(Available records)

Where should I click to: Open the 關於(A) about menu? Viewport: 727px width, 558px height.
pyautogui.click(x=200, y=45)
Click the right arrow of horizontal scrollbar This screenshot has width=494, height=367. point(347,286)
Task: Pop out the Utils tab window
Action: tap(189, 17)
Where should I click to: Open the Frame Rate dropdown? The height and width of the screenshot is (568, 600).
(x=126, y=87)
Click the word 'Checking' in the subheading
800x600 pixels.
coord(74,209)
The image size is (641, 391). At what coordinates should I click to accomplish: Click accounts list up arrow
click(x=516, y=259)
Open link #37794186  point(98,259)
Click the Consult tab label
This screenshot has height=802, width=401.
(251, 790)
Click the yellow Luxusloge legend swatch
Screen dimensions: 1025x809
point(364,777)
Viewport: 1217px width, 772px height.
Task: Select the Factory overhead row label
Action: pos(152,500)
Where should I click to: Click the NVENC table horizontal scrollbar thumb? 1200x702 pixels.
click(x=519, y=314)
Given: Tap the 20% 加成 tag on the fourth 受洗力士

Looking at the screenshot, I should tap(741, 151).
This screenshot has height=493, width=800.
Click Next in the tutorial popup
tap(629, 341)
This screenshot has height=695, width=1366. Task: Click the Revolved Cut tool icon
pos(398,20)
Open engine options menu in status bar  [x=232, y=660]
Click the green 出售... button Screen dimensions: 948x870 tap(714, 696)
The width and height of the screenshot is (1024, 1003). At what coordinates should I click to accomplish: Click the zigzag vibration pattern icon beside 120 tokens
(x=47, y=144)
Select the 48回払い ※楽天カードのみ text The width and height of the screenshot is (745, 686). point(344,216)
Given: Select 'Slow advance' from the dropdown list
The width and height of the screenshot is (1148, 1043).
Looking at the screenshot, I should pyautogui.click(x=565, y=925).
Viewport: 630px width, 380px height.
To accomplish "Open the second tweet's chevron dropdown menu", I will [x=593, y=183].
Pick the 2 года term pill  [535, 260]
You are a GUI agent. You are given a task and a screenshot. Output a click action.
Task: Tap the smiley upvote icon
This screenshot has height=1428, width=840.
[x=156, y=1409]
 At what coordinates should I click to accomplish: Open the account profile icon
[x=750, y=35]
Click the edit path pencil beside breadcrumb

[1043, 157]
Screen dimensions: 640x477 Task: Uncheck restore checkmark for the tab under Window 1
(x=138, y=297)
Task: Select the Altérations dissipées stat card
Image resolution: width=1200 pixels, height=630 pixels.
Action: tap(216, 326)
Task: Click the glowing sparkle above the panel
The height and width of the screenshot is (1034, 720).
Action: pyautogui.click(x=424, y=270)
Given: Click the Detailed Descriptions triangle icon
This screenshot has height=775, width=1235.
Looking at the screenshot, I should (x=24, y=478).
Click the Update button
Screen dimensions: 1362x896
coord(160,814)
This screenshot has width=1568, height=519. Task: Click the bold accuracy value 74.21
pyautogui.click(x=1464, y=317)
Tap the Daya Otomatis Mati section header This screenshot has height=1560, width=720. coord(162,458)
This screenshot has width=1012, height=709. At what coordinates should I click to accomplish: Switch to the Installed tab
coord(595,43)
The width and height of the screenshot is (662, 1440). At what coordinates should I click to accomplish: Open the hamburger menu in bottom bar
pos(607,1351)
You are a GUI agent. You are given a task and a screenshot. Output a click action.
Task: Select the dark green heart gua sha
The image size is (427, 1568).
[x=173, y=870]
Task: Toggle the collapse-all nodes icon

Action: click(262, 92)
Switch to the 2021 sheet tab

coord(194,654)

(End Available records)

▶ [Problem requirements] Transcribe the listing above verbatim.

▶ [Solution to the problem]
Where should I click to: Open the 關於(A) about menu? Viewport: 727px width, 558px height.
pyautogui.click(x=200, y=45)
Click the right arrow of horizontal scrollbar This screenshot has width=494, height=367. point(347,286)
Task: Pop out the Utils tab window
Action: tap(189, 17)
Where should I click to: Open the Frame Rate dropdown? The height and width of the screenshot is (568, 600).
(x=126, y=87)
Click the word 'Checking' in the subheading
800x600 pixels.
coord(74,209)
The image size is (641, 391). At what coordinates should I click to accomplish: Click accounts list up arrow
click(x=516, y=259)
Open link #37794186  point(98,259)
Click the Consult tab label
This screenshot has height=802, width=401.
(251, 790)
Click the yellow Luxusloge legend swatch
Screen dimensions: 1025x809
point(364,777)
Viewport: 1217px width, 772px height.
Task: Select the Factory overhead row label
Action: pos(152,500)
Where should I click to: Click the NVENC table horizontal scrollbar thumb? 1200x702 pixels.
click(x=519, y=314)
Given: Tap the 20% 加成 tag on the fourth 受洗力士

Looking at the screenshot, I should tap(741, 151).
This screenshot has height=493, width=800.
Click Next in the tutorial popup
tap(629, 341)
This screenshot has height=695, width=1366. Task: Click the Revolved Cut tool icon
pos(398,20)
Open engine options menu in status bar  [x=232, y=660]
Click the green 出售... button Screen dimensions: 948x870 tap(714, 696)
The width and height of the screenshot is (1024, 1003). At what coordinates should I click to accomplish: Click the zigzag vibration pattern icon beside 120 tokens
(x=47, y=144)
Select the 48回払い ※楽天カードのみ text The width and height of the screenshot is (745, 686). point(344,216)
Given: Select 'Slow advance' from the dropdown list
The width and height of the screenshot is (1148, 1043).
Looking at the screenshot, I should pyautogui.click(x=565, y=925).
Viewport: 630px width, 380px height.
To accomplish "Open the second tweet's chevron dropdown menu", I will [x=593, y=183].
Pick the 2 года term pill  [535, 260]
You are a GUI agent. You are given a task and a screenshot. Output a click action.
Task: Tap the smiley upvote icon
This screenshot has height=1428, width=840.
[x=156, y=1409]
 At what coordinates should I click to accomplish: Open the account profile icon
[x=750, y=35]
Click the edit path pencil beside breadcrumb

[1043, 157]
Screen dimensions: 640x477 Task: Uncheck restore checkmark for the tab under Window 1
(x=138, y=297)
Task: Select the Altérations dissipées stat card
Image resolution: width=1200 pixels, height=630 pixels.
Action: tap(216, 326)
Task: Click the glowing sparkle above the panel
The height and width of the screenshot is (1034, 720).
Action: pyautogui.click(x=424, y=270)
Given: Click the Detailed Descriptions triangle icon
This screenshot has height=775, width=1235.
Looking at the screenshot, I should (x=24, y=478).
Click the Update button
Screen dimensions: 1362x896
coord(160,814)
This screenshot has width=1568, height=519. Task: Click the bold accuracy value 74.21
pyautogui.click(x=1464, y=317)
Tap the Daya Otomatis Mati section header This screenshot has height=1560, width=720. coord(162,458)
This screenshot has width=1012, height=709. At what coordinates should I click to accomplish: Switch to the Installed tab
coord(595,43)
The width and height of the screenshot is (662, 1440). At what coordinates should I click to accomplish: Open the hamburger menu in bottom bar
pos(607,1351)
You are a GUI agent. You are given a task and a screenshot. Output a click action.
Task: Select the dark green heart gua sha
The image size is (427, 1568).
[x=173, y=870]
Task: Toggle the collapse-all nodes icon

Action: click(262, 92)
Switch to the 2021 sheet tab

coord(194,654)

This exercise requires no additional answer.